- O varejo brasileiro caiu 1,3% em janeiro, com desaceleração da atividade econômica; na comparação com o mesmo período do ano anterior, houve retração de 5,9%.
- Apenas o segmento hipermercados, supermercados, produtos alimentícios, bebidas e fumo teve alta em janeiro (1,4%).
- Entre as principais quedas, destacam-se artigos farmacêuticos e combustíveis e lubrificantes (-5,6%), material de construção (-3,3%), livros, jornais, revistas e papelaria (-1,9%), outros artigos de uso pessoal e doméstico (-1,5%) e móveis e eletrodomésticos (-0,3%).
- No acumulado do ano, todos os oito segmentos apresentaram retração, com maiores quedas em combustíveis e lubrificantes (-15,1%), artigos farmacêuticos (-7,5%) e tecidos, vestuário e calçados (-6,7%).
- Regionalmente, apenas o Amapá teve crescimento anual (2,9%); entre os estados, Rio Grande do Sul foi o mais afetado (-10,2%).
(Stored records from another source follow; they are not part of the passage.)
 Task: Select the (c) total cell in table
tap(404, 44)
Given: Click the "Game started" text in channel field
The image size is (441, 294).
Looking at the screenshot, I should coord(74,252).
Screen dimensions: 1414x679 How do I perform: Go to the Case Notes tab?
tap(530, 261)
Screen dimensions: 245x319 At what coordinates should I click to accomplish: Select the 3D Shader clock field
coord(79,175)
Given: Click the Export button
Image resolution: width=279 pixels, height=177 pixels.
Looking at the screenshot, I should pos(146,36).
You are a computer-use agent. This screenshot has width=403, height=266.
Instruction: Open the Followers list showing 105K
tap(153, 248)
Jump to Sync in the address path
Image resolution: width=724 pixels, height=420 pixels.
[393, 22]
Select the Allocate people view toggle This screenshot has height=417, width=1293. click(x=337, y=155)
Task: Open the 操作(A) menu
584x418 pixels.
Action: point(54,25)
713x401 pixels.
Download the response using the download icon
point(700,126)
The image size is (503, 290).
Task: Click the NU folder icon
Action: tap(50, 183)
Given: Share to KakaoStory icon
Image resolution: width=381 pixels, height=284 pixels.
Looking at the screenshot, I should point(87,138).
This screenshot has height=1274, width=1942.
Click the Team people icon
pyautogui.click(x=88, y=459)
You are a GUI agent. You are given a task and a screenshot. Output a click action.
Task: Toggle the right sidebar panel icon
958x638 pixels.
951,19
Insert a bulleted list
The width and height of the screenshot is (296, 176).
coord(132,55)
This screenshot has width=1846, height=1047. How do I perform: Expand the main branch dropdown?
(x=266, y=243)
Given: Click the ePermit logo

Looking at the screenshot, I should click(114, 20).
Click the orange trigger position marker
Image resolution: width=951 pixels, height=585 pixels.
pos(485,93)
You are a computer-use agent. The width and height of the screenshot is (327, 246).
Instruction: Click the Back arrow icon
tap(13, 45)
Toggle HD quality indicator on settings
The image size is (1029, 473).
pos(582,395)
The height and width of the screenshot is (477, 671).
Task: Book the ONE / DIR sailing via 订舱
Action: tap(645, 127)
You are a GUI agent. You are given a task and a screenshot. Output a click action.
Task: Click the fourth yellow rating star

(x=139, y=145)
O varejo brasileiro registrou queda de 1,3% em janeiro, conforme o Índice do Varejo Stone (IVS). A leitura aponta desaceleração da atividade econômica no início do ano. Em comparação anual, as vendas recuaram 5,9%.
Segundo Guilherme Freitas, economista da Stone, há sinais de moderação mesmo com mercado de trabalho robusto. Juros elevados, crédito mais caro e endividamento alto limitam o consumo, mesmo diante de renda estável.
Desempenho mês a mês
No mês, apenas o segmento de hipermercados, supermercados, produtos alimentícios, bebidas e fumo subiu, registrando 1,4% graças à deflação da alimentação no domicílio. Demais áreas registraram quedas.
Principais quedas por segmento
- Artigos farmacêuticos e combustíveis e lubrificantes: -5,6%
- Material de construção: -3,3%
- Livros, jornais, revistas e papelaria: -1,9%
- Outros artigos de uso pessoal e doméstico: -1,5%
- Móveis e eletrodomésticos: -0,3%
- Tecidos, vestuário e calçados: estável
Acumulado do ano
Considerando o desempenho acumulado, todos os oito segmentos registraram retração. As maiores quedas foram em combustíveis e lubrificantes (-15,1%), artigos farmacêuticos (-7,5%) e tecidos, vestuário e calçados (-6,7%).
Desempenho por estado
Entre estados, apenas o Amapá avançou, com crescimento de 2,9% na comparação anual. Os piores resultados ocorreram em Rio Grande do Sul (-10,2%), Amazonas (-7,3%) e Rio Grande do Norte (-7,6%).
Observações regionais
A Stone aponta que estados que haviam mostrado desempenho positivo anteriormente passaram a registrar quedas. O conjunto indica moderção da atividade varejista mesmo com resistência de renda. O estudo reforça o cenário de aperto financeiro que impacta o consumo.